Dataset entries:

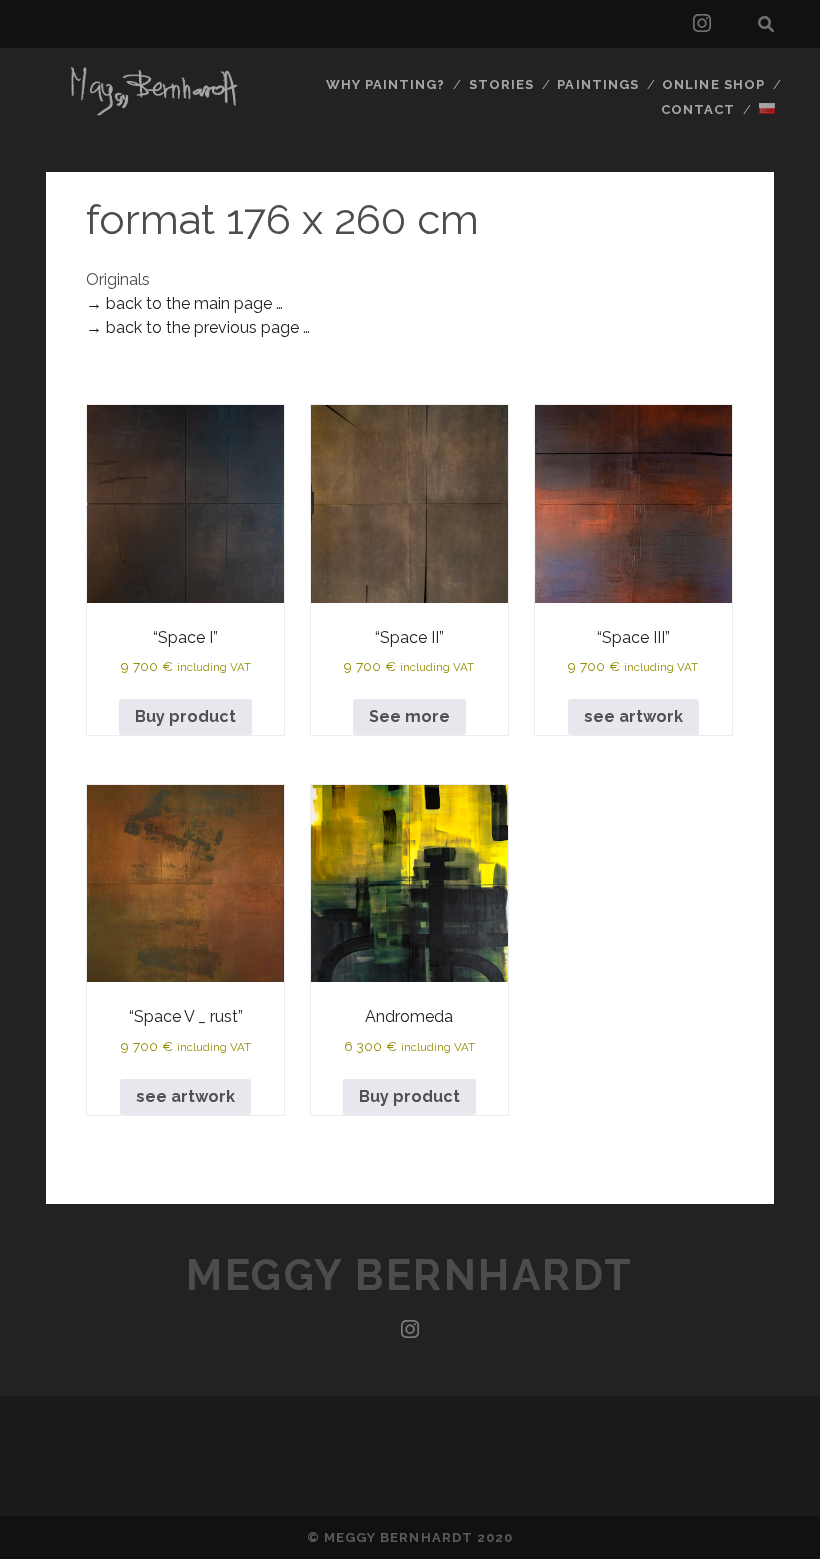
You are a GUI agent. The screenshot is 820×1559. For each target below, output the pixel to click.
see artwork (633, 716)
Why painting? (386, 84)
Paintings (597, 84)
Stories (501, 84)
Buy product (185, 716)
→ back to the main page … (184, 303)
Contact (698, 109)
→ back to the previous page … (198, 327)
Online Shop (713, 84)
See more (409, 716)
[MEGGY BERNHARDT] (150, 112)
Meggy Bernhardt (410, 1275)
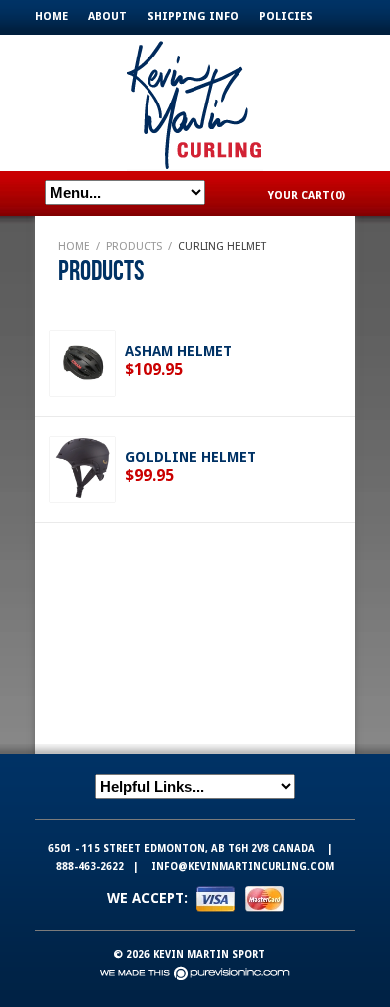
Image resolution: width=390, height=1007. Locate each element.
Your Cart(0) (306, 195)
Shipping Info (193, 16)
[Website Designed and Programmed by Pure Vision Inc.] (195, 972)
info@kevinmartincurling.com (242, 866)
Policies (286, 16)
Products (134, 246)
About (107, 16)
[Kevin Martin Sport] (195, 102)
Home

Directions
The lines needed are those in the data above that hold the string "page"; copy each of them.

Response to the task
→ back to the main page … (184, 303)
→ back to the previous page … (198, 327)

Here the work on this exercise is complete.